The present invention is related to processing of signals and, more particularly, to encoding and decoding of signals such as digital visual or auditory data.

Perceptual coding is a known technique for reducing the bit rate of a digital signal by utilizing an advantageous model of the destination, e.g., by specifying the removal of portions of the signal that are unlikely to be perceived by a human user. **150** in **140** from the entropy code are scaled according to the quantization **120** applied during compression. If the encoder is to apply a sophisticated perceptual model to determine how to quantize each coefficient the decoder must somehow obtain or recompute the resulting quantization intervals to perform inverse quantization.

The simplest approach to addressing this issue is to use predefined quantization intervals, based on a priori information known about the coefficients, such as the frequencies and orientations of the corresponding basis functions. The quantization of a coefficient, accordingly, depends only on the position of that coefficient in the transform and is independent of the surrounding context. See, e.g., ITU-T Rec. T.81, “Digital Compression and Coding of Continuous-Tone Still Images—Requirements and Guidelines,” International Telecommunication Union, CCITT (September 1992) (IPEG standard, ISO/IEC 10918-1). Although this approach is very efficient, it is very limited and cannot take advantage of any perceptual phenomena beyond those that are separated out by the transform **110**. A more powerful approach is to define a perceptual model that can be applied in the decoder during decompression. During compression, the encoder dynamically computes a quantization interval for each coefficient based on information that will be available during decoding; the decoder uses the same model to recompute the quantization interval for each coefficient based on the values of the coefficients decoded so far. See, e.g., ISO/IEC 15444-1:2000, “JPEG2000 Part I: Image Coding System,” Final Committee Draft Version 1.0 (Mar. 16, 2000) (JPEG2000 standard); ISO/IEC JTC 15444-2:2000, “IPEG2000 Part II: Extensions,” Final Committee Draft, (Dec. 7, 2000) (point-wise extended masking extension). While a well-designed system using such recomputed quantization can yield dramatic improvements over predefined quantization, it is still limited in that the perceptual model utilized cannot involve any information lost during quantization, and the quantization of a coefficient cannot depend on any information that is transmitted after that coefficient in the bitstream. The most flexible approach in the prior art is to include some additional side information in the coded bitstream, thereby giving the decoder some hints about how the coefficient values were quantized. Unfortunately, side-information adds bits into the bitstream and, thus, lowers the compression ratio.

Accordingly, there is a need for a new approach that can fully exploit perceptual modeling techniques while avoiding the need for side information.
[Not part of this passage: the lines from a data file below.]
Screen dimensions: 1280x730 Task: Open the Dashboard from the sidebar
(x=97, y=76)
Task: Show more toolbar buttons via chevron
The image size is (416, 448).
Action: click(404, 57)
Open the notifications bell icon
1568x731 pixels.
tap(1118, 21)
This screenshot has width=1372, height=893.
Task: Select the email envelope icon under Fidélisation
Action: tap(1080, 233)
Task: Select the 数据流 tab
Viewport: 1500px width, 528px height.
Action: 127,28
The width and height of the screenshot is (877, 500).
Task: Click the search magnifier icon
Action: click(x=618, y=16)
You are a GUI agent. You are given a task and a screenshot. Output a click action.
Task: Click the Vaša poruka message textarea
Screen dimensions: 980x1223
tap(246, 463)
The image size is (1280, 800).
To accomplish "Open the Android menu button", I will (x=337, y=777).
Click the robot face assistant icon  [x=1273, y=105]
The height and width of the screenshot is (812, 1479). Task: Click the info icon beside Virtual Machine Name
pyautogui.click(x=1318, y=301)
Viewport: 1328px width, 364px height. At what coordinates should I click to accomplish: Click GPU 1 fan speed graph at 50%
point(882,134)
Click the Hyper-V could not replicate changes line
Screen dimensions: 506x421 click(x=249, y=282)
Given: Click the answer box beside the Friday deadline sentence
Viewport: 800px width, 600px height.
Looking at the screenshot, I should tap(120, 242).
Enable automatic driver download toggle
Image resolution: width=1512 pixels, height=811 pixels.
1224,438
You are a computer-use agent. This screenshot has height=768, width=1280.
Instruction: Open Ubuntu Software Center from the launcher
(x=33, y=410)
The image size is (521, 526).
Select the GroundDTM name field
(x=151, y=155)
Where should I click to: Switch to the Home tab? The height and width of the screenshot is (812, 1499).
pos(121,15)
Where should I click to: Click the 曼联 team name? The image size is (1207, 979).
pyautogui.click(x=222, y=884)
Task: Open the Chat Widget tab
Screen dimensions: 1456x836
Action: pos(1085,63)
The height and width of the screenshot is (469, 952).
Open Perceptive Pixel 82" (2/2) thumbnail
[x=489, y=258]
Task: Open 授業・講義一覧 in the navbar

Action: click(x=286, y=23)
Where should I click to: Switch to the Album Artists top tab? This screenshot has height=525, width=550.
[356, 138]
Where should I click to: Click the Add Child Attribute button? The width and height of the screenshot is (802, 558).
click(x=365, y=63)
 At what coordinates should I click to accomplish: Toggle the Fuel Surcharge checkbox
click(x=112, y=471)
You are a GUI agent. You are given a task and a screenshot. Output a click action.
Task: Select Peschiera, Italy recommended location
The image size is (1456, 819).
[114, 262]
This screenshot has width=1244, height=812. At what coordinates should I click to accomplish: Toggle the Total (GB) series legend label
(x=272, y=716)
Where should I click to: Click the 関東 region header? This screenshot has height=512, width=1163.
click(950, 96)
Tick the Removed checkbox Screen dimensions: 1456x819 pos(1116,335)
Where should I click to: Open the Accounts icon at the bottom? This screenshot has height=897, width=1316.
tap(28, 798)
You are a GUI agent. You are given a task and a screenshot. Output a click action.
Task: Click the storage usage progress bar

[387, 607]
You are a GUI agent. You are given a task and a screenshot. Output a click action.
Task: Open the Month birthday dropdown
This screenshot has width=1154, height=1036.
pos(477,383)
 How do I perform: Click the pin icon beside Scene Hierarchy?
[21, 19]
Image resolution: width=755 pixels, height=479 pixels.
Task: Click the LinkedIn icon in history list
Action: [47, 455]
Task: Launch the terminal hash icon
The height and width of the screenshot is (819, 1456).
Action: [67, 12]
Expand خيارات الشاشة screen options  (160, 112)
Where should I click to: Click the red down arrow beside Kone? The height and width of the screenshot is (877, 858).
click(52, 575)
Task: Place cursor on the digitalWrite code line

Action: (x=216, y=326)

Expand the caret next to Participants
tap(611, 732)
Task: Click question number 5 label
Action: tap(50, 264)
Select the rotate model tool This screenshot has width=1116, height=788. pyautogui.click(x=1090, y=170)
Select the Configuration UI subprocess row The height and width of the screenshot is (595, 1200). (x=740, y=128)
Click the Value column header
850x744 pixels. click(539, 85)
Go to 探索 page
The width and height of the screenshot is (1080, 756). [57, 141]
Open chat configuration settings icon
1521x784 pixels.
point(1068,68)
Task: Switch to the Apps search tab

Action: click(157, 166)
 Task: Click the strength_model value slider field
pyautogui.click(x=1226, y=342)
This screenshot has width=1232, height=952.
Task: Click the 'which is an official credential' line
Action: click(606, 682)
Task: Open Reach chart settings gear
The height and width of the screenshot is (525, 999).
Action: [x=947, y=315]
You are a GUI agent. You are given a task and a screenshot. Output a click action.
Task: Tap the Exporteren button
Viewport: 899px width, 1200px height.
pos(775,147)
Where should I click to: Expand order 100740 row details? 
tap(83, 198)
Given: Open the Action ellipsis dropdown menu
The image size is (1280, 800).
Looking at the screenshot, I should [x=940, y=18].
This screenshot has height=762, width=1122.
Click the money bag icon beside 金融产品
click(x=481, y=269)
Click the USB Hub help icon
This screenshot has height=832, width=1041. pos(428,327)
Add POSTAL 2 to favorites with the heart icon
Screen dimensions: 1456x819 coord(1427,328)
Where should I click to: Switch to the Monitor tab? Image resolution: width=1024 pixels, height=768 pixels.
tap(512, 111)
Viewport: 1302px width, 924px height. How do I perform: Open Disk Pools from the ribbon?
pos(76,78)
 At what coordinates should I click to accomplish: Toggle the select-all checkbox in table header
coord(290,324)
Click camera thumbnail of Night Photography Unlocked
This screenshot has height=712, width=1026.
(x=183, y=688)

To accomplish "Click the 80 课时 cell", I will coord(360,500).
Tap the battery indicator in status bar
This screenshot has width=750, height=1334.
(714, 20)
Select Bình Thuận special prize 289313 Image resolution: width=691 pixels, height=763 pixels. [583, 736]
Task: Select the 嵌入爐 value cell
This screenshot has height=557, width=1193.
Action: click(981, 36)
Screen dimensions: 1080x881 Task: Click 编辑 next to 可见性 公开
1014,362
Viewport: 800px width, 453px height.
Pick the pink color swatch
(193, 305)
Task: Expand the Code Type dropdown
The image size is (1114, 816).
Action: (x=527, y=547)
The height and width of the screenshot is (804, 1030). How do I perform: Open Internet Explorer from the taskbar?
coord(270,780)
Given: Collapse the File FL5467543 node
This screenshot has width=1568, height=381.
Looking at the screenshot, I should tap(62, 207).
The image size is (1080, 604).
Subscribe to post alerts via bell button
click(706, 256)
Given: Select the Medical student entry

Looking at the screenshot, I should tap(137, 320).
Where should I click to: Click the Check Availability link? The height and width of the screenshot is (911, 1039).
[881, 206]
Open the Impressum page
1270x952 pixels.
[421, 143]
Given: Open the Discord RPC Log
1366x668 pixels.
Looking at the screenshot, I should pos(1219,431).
An encoding system and method are disclosed which utilize a modified quantization approach which advantageously foregoes the need for inverse quantization at the decoder. A plurality of coefficients is obtained from an input signal, e.g., by a transformation or from sampling, and, for each coefficient, a range of quantized values is determined that will not produce unacceptable perceptual distortion, preferably in accordance with an arbitrary perceptual model. This range of values is referred to herein as the “perceptual slack” for the coefficient. A search is then conducted for code values based on a selected entropy code that lie within the perceptual slack for each of the coefficient values. A sequence of code values is selected which minimizes the number of bits emitted by the entropy code. The modified quantizer thereby maps the coefficient values into a sequence of code values that can be encoded in such a way that the resulting perceptual distortion is within some prescribed limit and such that the resulting entropy-coded bit sequence is as short as possible. The perceptual model is advantageously not directly involved in the entropy code and, thus, it is unnecessary to limit the perceptual model to processes that can be recomputed during decoding.

In accordance with another aspect of the invention, an embodiment is disclosed in which the entropy code utilized with the modified quantizer can be optimized for a corpus of data. The corpus is utilized to obtain coefficient values and their respective perceptual slack ranges as determined by the perceptual model. At a first iteration, the code value to which the most number of coefficients can be quantized to is identified; all coefficients whose ranges overlap with this code value are removed from the corpus. The probability of this value in the probability distribution is set to the frequency with which coefficients can be quantized to it. On the next iteration, the second-most common value in the quantized data is recorded, and so on, until the corpus is empty. The resulting probability distribution can be utilized to construct the entropy codes, as well as guide the modified quantization.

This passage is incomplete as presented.